Though A Love You Cannot Shake is the first album that explicitly addresses Stevenson’s transness, it’s not so much a “coming out” record or a confessional, straightforward tell-all as it is a tastefully abstract distillation of her personal experiences and identities into stirring vignettes that anyone can relate to.
With this album, Stevenson masterfully executes a daring vision and chronicles how far she’s come in several facets. Sonically, she says, “It feels like the album I’ve wanted to make for the past 10 years, but didn’t have the musical vocabulary to or was scared to,” and personally, she says, “I am, for once in my life, finally feeling something I’ve been reaching for forever, and I want to live in that feeling for the rest of my life.”
Stevenson was inspired by the movements and storytelling of classical music, and she even picked up the upright bass again for this record, despite not touching the instrument for years. While Stevenson handled most of the instrumentals on her 2022 debut Scrutiny, this LP is much more collaborative, featuring an array of contributors who lent strings, piano, pedal steel and more. Plus, this album boasts country harmonies from Perfume Genius (“Forget”), high-pitched coos from Jay Som (“Ghost”) and gauzy whispers from Julie Byrne (“Rotten Mind”). Stevenson’s vocal evolution is also on display with this record, embracing a softer delivery that’s more reflective of her personality and identity.

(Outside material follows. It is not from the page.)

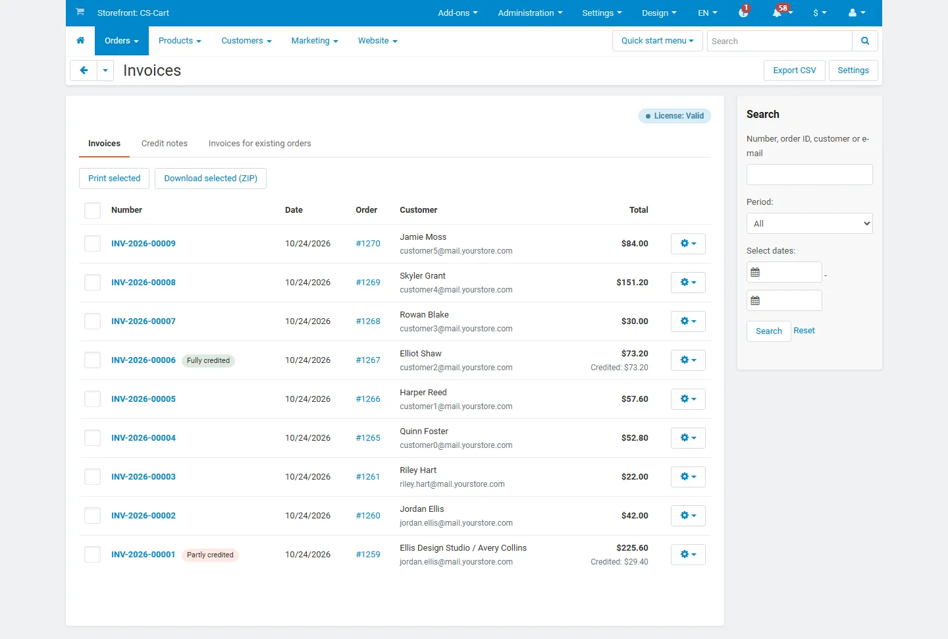Expand the Quick start menu
948x639 pixels.
658,41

A Love You Cannot Shake vehemently encourages a walk towards the edge and into the sultry glow—after all, it’s cold out here in the cynical abyss of our minds.

Tracklist:
01 Faith
02 Confusion
03 Forget (feat. Perfume Genius)
05 Enough
06 One Day
07 Ice Age
08 Deny
09 Rotten Mind (feat. Julie Byrne)
10 Deify
In addition to years touring in her Sub Pop signed post-punk group Moaning, Stevenson has spent time performing as a member of Girlpool, SASAMI, and Cherry Glazerr. Fashion Club has toured supporting The Breeders, Ed Schrader’s Music Beat, Lala Lala, Deradoorian and just wrapped an East Coast run with Protomartyr earlier this Summer.

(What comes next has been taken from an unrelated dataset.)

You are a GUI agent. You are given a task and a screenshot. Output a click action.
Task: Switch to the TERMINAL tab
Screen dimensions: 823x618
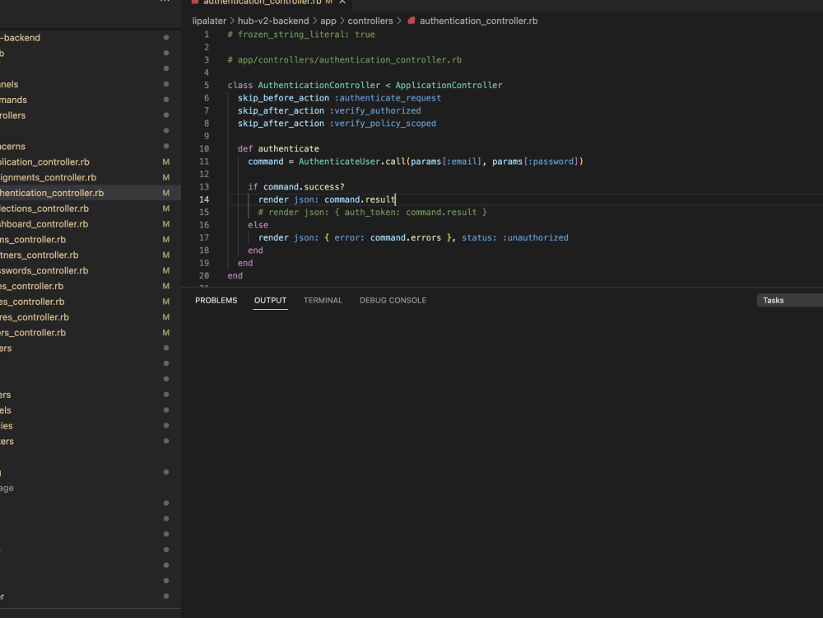click(x=323, y=300)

Later this year Fashion Club will embark on a run of West Coast dates, kicking off on December 9th at Zebulon in Los Angeles alongside New York experimental harp & violin duo LEYA before heading to San Francisco, Seattle, and Portland.
Tour Dates:
12/09 – Los Angeles, CA @ Zebulon w/ LEYA
12/10 – San Francisco, CA @ Knockout
12/12 – Seattle, WA @ Black Lodge
12/14 – Portland, OR @ The Six
Listening to Fashion Club’s self-produced second album A Love You Cannot Shake feels like being caught in the crossfire of a profound beam of light. You can’t help but feel both enlivened and exposed as its aberrant synth lines, artful strings and disfigured guitars swell into larger-than-life crescendos, which evoke a divine yet probing spotlight. You can bask in the glow of a towering light with self-assured poise, but there’s also something inherently uncomfortable about an imposing light source—revealing yourself to onlookers (and oneself) comes with varying levels of anxiety and self-doubt. This is the tension at the heart of A Love You Cannot Shake, a record of lush radiance and otherworldly scope, with each track functioning as its own twinkling, transportive realm.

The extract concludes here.